> _Provided material_
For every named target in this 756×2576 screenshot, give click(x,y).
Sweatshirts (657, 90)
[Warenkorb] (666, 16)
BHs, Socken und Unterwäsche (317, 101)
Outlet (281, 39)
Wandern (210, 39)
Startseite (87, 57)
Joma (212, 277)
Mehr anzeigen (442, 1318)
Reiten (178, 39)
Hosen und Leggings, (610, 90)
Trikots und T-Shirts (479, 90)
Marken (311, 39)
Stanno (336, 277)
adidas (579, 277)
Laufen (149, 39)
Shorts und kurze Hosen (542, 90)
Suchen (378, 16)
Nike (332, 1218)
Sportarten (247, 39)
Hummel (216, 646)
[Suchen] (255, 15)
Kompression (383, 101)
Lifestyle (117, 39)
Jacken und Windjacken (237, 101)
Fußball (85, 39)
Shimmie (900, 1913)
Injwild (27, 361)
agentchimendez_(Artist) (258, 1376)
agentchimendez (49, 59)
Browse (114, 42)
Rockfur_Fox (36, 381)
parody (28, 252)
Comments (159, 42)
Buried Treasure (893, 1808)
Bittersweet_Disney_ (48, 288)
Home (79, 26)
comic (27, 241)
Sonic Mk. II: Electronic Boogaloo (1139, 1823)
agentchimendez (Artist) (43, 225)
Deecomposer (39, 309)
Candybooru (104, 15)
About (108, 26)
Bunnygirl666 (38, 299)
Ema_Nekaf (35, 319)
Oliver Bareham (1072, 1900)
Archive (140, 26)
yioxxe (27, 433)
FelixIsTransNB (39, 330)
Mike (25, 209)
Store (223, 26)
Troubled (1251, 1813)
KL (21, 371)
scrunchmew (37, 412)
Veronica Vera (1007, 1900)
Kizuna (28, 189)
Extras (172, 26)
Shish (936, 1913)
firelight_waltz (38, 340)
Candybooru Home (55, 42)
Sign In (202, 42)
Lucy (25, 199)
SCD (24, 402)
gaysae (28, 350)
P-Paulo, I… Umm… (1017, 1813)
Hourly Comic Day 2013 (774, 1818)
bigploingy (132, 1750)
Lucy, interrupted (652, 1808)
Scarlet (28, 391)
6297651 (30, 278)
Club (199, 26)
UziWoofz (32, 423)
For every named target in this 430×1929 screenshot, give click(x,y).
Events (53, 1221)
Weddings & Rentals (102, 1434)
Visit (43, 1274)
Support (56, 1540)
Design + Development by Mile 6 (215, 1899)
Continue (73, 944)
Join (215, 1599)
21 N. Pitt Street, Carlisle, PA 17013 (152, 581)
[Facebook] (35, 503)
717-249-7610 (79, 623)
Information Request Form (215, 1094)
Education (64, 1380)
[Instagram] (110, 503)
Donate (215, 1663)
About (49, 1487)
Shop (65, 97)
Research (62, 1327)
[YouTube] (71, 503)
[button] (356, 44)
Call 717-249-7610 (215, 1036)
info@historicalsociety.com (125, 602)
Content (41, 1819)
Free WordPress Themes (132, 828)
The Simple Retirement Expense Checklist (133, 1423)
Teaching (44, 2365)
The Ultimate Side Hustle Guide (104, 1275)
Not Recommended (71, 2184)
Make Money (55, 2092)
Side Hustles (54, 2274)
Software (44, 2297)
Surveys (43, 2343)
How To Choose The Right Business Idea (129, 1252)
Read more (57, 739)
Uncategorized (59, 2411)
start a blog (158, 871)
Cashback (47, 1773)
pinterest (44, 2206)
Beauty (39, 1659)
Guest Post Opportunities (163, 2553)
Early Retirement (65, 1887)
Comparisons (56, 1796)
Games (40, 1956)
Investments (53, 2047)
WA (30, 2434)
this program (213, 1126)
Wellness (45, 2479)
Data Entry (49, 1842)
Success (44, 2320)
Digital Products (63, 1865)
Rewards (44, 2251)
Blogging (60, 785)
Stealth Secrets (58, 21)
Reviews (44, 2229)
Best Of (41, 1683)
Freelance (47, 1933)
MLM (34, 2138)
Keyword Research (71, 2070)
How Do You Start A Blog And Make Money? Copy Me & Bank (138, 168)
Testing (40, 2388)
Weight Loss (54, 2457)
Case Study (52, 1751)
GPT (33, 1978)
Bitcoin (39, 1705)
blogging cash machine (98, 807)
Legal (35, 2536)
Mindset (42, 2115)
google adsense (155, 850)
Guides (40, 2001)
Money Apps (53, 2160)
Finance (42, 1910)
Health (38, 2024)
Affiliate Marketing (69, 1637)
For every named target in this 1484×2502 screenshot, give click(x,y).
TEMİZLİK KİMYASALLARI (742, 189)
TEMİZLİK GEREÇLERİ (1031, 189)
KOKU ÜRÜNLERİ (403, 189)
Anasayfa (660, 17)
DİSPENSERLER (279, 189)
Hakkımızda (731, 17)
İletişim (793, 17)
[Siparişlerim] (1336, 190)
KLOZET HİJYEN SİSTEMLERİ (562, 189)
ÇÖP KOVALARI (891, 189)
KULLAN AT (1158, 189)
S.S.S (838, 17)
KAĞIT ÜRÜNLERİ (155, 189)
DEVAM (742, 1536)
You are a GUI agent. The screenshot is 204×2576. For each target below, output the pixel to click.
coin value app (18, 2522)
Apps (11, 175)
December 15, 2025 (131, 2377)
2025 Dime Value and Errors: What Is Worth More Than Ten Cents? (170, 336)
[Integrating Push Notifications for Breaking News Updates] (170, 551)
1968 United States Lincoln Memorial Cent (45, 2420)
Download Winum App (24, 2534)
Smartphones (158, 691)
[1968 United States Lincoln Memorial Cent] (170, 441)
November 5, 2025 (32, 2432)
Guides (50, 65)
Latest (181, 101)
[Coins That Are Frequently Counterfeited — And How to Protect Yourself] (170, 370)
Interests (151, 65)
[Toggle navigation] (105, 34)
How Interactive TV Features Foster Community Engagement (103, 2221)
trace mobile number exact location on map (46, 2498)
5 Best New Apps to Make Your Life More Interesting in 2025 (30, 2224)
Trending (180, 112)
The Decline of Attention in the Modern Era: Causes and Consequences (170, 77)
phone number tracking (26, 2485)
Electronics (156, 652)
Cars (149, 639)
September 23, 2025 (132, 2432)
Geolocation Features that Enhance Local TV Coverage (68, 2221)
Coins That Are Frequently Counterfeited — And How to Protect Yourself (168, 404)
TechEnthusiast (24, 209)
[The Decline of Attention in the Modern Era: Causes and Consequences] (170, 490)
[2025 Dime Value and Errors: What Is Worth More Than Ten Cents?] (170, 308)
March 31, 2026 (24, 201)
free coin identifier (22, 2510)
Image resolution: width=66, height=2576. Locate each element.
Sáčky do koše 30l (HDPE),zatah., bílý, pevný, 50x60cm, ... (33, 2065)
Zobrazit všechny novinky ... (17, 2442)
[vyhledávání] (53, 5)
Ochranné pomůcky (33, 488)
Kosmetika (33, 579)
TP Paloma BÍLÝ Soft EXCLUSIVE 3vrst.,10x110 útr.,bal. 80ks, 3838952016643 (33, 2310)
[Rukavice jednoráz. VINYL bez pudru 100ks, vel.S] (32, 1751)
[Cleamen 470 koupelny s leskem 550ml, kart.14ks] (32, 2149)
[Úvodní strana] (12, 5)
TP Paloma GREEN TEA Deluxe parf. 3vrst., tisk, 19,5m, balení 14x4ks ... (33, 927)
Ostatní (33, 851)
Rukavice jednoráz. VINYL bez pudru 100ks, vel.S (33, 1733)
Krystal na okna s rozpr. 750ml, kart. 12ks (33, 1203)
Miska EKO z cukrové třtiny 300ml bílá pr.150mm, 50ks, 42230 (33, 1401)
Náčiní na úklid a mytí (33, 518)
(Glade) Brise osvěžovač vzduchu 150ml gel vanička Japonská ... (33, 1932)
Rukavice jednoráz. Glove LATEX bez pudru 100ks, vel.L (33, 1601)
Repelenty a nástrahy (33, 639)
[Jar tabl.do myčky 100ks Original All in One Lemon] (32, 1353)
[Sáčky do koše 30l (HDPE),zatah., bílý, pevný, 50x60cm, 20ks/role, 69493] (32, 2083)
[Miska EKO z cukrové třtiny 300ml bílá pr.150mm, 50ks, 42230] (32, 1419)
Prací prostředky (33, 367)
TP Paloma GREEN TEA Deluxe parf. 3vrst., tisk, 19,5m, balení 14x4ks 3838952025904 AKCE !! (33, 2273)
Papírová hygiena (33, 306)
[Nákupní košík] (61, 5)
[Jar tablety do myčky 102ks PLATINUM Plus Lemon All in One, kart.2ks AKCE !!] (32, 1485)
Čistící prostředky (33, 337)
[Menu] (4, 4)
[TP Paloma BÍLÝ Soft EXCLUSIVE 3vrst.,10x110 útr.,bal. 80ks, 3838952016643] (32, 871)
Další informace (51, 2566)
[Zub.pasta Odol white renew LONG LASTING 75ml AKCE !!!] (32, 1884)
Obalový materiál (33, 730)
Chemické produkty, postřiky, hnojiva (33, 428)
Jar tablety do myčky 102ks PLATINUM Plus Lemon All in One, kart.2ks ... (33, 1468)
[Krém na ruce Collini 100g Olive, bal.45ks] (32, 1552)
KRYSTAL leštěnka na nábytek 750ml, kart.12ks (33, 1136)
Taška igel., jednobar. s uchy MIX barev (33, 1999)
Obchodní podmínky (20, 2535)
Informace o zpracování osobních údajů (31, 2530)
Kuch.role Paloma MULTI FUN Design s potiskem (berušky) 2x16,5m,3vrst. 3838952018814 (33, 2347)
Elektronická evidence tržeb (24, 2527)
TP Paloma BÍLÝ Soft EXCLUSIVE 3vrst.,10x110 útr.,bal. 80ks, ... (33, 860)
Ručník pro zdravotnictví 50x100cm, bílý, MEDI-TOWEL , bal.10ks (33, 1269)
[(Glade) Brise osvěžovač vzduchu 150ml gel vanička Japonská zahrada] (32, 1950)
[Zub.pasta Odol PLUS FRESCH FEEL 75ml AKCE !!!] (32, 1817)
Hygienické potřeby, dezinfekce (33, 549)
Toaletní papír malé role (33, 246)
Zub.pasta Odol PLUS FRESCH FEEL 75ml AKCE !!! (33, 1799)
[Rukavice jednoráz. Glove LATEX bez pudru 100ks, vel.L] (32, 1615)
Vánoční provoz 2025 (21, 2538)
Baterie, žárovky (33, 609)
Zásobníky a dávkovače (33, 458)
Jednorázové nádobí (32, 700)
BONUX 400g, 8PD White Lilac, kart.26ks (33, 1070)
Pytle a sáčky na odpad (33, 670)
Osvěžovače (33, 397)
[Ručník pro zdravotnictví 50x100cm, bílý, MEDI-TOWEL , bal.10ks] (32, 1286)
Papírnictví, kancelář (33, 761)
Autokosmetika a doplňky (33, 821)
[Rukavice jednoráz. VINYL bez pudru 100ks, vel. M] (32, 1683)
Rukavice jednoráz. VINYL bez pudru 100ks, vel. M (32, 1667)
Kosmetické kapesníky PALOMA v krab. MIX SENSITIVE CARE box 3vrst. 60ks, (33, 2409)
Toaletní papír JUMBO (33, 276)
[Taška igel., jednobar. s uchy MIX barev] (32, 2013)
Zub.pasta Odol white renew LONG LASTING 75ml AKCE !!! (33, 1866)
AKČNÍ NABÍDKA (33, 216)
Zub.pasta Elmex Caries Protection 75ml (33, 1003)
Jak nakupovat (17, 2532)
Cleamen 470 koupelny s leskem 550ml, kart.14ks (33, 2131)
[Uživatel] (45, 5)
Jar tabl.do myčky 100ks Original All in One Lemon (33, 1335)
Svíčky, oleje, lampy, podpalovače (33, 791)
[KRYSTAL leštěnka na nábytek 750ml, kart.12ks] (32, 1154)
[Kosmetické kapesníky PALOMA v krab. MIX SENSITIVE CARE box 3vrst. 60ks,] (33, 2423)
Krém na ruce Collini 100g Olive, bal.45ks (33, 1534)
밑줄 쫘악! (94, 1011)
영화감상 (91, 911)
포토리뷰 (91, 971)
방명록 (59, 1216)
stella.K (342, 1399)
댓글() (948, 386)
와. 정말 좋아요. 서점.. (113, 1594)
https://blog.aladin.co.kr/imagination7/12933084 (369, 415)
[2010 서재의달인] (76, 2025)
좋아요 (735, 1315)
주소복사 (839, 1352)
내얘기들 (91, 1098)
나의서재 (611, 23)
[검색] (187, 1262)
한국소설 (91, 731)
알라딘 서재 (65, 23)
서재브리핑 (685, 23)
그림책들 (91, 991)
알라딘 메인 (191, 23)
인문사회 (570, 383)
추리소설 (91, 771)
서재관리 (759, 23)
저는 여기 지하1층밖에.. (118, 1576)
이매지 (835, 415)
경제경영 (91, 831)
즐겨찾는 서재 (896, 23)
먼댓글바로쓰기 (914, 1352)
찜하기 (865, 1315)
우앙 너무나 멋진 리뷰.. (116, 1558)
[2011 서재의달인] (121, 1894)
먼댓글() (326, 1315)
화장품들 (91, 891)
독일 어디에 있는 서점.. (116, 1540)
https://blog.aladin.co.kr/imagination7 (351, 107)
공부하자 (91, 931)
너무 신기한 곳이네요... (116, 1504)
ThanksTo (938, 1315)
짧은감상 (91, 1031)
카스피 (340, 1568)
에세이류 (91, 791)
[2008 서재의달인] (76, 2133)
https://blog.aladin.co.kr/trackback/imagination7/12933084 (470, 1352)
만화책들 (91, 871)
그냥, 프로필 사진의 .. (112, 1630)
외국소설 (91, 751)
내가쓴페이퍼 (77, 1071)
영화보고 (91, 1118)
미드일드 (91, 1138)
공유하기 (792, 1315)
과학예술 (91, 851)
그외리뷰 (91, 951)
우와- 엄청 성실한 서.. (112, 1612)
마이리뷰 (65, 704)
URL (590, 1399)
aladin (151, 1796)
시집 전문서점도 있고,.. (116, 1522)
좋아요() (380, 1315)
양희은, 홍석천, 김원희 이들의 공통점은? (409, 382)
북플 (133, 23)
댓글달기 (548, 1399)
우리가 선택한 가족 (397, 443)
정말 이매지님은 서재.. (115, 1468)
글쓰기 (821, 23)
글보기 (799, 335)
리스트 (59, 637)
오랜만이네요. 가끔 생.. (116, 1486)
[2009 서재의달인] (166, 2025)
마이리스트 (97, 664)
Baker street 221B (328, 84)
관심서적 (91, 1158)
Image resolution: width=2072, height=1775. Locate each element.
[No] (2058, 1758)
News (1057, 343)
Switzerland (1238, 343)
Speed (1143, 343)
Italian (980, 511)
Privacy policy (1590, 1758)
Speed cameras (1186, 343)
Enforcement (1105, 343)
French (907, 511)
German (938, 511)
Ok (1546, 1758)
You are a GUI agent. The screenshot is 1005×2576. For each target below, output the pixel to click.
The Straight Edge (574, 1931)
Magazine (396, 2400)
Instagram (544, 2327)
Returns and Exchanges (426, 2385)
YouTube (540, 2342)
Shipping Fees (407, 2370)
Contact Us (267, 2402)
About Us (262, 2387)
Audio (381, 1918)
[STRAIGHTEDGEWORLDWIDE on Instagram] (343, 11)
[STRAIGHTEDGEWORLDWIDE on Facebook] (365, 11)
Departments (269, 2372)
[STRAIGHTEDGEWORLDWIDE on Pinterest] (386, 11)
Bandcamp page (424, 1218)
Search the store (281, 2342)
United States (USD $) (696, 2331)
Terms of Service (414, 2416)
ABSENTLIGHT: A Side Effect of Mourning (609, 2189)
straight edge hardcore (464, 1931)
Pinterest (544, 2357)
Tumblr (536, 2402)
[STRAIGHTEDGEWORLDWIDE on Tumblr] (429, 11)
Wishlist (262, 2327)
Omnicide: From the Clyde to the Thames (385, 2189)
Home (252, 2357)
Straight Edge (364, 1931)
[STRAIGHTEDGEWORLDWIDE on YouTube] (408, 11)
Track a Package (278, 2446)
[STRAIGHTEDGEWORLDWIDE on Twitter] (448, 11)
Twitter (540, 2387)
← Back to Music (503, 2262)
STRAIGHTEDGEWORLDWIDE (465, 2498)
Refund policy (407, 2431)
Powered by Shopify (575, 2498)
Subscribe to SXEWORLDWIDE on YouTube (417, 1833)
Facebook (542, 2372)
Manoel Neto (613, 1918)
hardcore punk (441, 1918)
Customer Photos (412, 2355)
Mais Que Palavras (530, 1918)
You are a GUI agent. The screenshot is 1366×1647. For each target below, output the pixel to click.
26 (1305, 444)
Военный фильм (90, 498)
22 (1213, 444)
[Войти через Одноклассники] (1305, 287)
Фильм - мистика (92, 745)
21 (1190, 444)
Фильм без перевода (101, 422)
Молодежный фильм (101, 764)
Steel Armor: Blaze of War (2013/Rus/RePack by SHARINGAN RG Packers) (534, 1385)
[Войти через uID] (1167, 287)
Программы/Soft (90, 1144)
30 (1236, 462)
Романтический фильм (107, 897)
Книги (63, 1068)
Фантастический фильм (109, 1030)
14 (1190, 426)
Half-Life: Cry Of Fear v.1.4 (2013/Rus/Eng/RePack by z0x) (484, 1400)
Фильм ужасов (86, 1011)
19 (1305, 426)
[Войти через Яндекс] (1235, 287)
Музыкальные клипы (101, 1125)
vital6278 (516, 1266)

> _The task_
With the first line being the one containing "Magazine (396, 2400)" and the last line the one containing "Книги (63, 1068)", transcribe exactly the lines above that fall in that range.

> _Solution for this problem_
Magazine (396, 2400)
Instagram (544, 2327)
Returns and Exchanges (426, 2385)
YouTube (540, 2342)
Shipping Fees (407, 2370)
Contact Us (267, 2402)
About Us (262, 2387)
Audio (381, 1918)
[STRAIGHTEDGEWORLDWIDE on Instagram] (343, 11)
[STRAIGHTEDGEWORLDWIDE on Facebook] (365, 11)
Departments (269, 2372)
[STRAIGHTEDGEWORLDWIDE on Pinterest] (386, 11)
Bandcamp page (424, 1218)
Search the store (281, 2342)
United States (USD $) (696, 2331)
Terms of Service (414, 2416)
ABSENTLIGHT: A Side Effect of Mourning (609, 2189)
straight edge hardcore (464, 1931)
Pinterest (544, 2357)
Tumblr (536, 2402)
[STRAIGHTEDGEWORLDWIDE on Tumblr] (429, 11)
Wishlist (262, 2327)
Omnicide: From the Clyde to the Thames (385, 2189)
Home (252, 2357)
Straight Edge (364, 1931)
[STRAIGHTEDGEWORLDWIDE on YouTube] (408, 11)
Track a Package (278, 2446)
[STRAIGHTEDGEWORLDWIDE on Twitter] (448, 11)
Twitter (540, 2387)
← Back to Music (503, 2262)
STRAIGHTEDGEWORLDWIDE (465, 2498)
Refund policy (407, 2431)
Powered by Shopify (575, 2498)
Subscribe to SXEWORLDWIDE on YouTube (417, 1833)
Facebook (542, 2372)
Manoel Neto (613, 1918)
hardcore punk (441, 1918)
Customer Photos (412, 2355)
Mais Que Palavras (530, 1918)
You are a GUI agent. The screenshot is 1366×1647. For each target below, output the pixel to click.
26 (1305, 444)
Военный фильм (90, 498)
22 (1213, 444)
[Войти через Одноклассники] (1305, 287)
Фильм - мистика (92, 745)
21 (1190, 444)
Фильм без перевода (101, 422)
Молодежный фильм (101, 764)
Steel Armor: Blaze of War (2013/Rus/RePack by SHARINGAN RG Packers) (534, 1385)
[Войти через uID] (1167, 287)
Программы/Soft (90, 1144)
30 (1236, 462)
Романтический фильм (107, 897)
Книги (63, 1068)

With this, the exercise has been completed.